Check out the demo at http://gufoe.it/jack/nevo/alpha
The world is firstly set up with random fishes (colored pentagons with inner triangle) and food (blue hexagons), the camera always follows the older fish, use the mouse wheel to zoom in/out.
In this first moments, fishes have random NNs and will move randomly and eventually starve (blink speed is proportional to hunger).
After a few generations, fishes should start to move toward food, which will increase their life, allowing them to live longer and grow in diameter.
Fishes reach fertility at age 1000: this reproduction is asexual, as children will have a cloned NN with some random mutations. Color will also have some mutations, allowing further genealogical tree analysis.

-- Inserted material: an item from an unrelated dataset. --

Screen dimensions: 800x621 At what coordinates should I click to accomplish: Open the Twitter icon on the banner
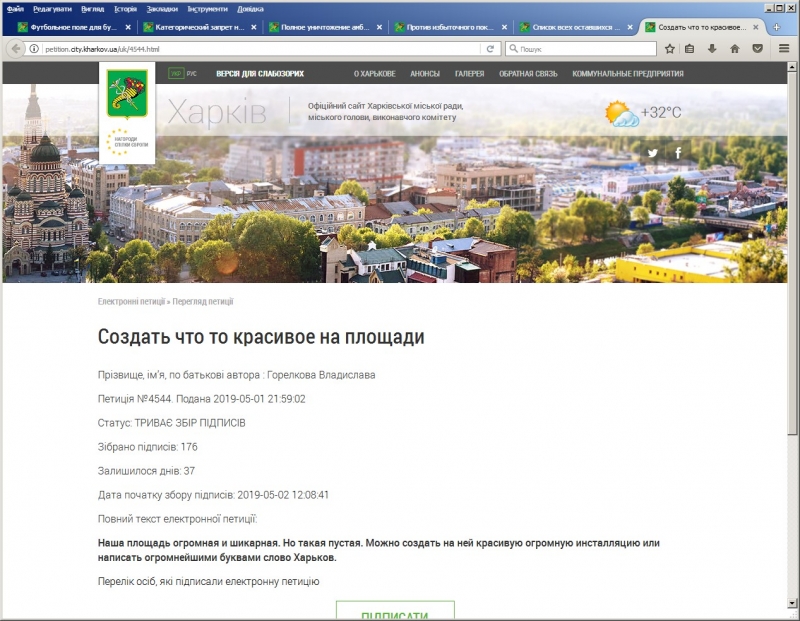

When all fishes die, each individual who lived/died in the generation is given a probability based on their fitness (food eaten); this is used to dynamically select couples of fishes and merge their NN.
After some time (less than a minute on fast simulation using a i5 processor) generations should become longer, as fishes begin reproduce.
The graph on the lower side of the screen indicates fishes (blue) and food (green) number. In big-world simulation, when generations get very old, the graph resembles the Lotka-Volterra frequency plot of prey/predators (https://en.wikipedia.org/wiki/Lotka%E2%80%93Volterra_equations).
F to reduce the rendering frame rate, while increasing the update frame rate; this will cause lag, but everything will actually move faster.
I to toggle information displaying over each fish (Age, Life, Food [eaten], Children).
P to pause.
D enables "debug" vision; currently it will only display every fish vision.
A enable "auto follow" which follows the oldest nevo in the simulation
Mouse wheel to zoom in or out.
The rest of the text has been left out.